My only criticism about the movie is the use of dreams and flashbacks. In the film, the Solaris planet takes a person's main dream while they're sleeping (there's even silly close-up shots of Clooney's cranium). These dreams are seen as "flashback" in the movie. Dreams are rarely that linear. One doesn't dream about one specific thing or person (in this case Kelvin dreaming about Rheya) all the time. And dreams are impressions of reality. So when Rheya comes back, looking exactly like Kelvin's wife, for me this points out to an obvious weakness in the whole concept of the Solaris planet going into a person's mind and grabbing their version of reality.
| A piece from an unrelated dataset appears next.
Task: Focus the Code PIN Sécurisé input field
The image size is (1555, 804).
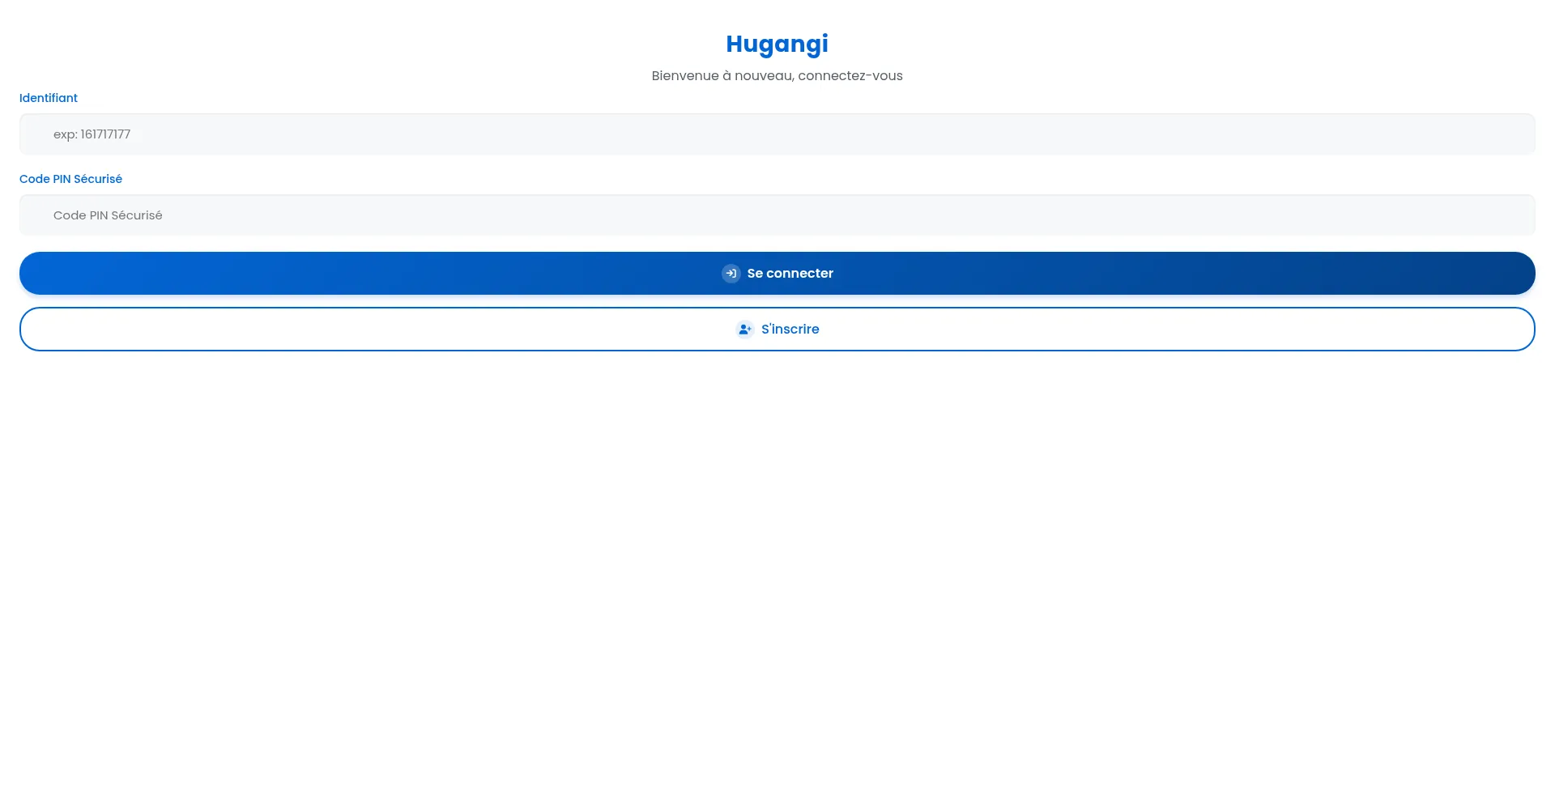Action: pyautogui.click(x=777, y=215)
If this was the case, the reincarnated Rheya should have looked slightly different that the Rheya on earth. Oddly enough, the way Soderbergh approached the idea of a planet reincarnating a long lost loved one into flesh reminded me of the SPACE 1999 episode, A MATTER OF LIFE AND DEATH, more than the Tarkovsky movie. But I find that the SPACE 1999 episode, even with all its faults, was more epic and poignant than Soderbergh's version of the Stanislaw Lem's story. There's just something anal retentive about Soderbergh's direction which prevents any kind of emotions to seep to the surface.
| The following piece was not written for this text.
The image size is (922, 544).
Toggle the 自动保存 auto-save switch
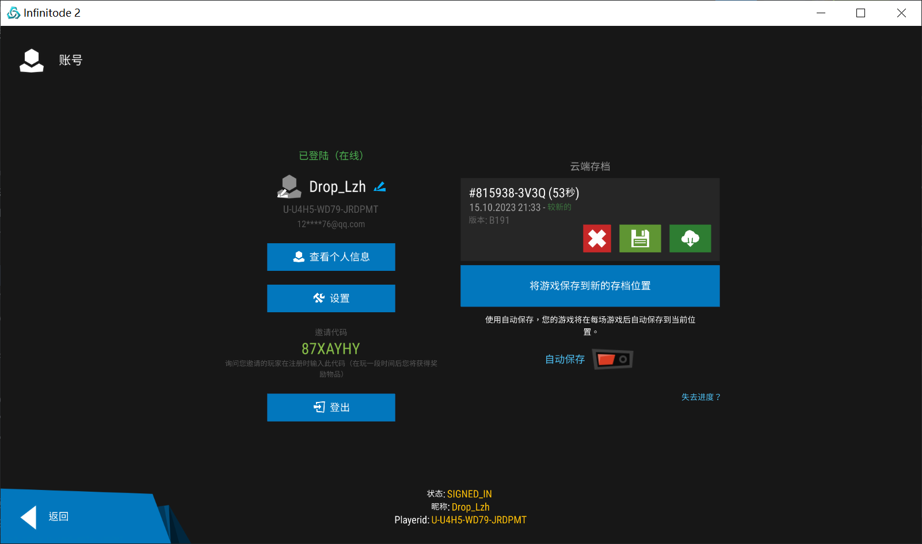612,359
Unlike most people though, I wasn't bored at all with SOLARIS. In fact, movies like ARMAGEDDON, THE LOST WORLD: JURASSIC PARK 2 or THE CORE were a thousand times more boring than this flick. It's just that the film's outcome is so predictable and that the script and filmmaker did nothing to alleviate this predictability that the pointlessness of the whole project comes to the fore. Good beginning. Predictable and flat ending.

And then there's another odd point about Soderbergh's SOLARIS: where did the money go? The film reportedly cost $80 to $100 million to make. The cast is tiny (four or five actors). There are very few special effects and the sets look like your standard spaceship sets you see on a TV show like STAR TREK VOYAGER. Why spend that huge amount of money on a simple, predictable love story? The film should have cost $30 to $40 million, not $100.
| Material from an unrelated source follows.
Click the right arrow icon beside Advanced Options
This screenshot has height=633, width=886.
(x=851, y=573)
I love the Russian film a lot. But I can't say that Soderbergh create a disaster here or disservice to the Russian version or the book. It is a typically Soderbergh flick, which, on this aspect alone, sets it apart from the Russian movie. And like I've said, the film by itself is good. But in the end, it looks more like an episode of SPACE 1999 or THE TWILIGHT ZONE than a real movie.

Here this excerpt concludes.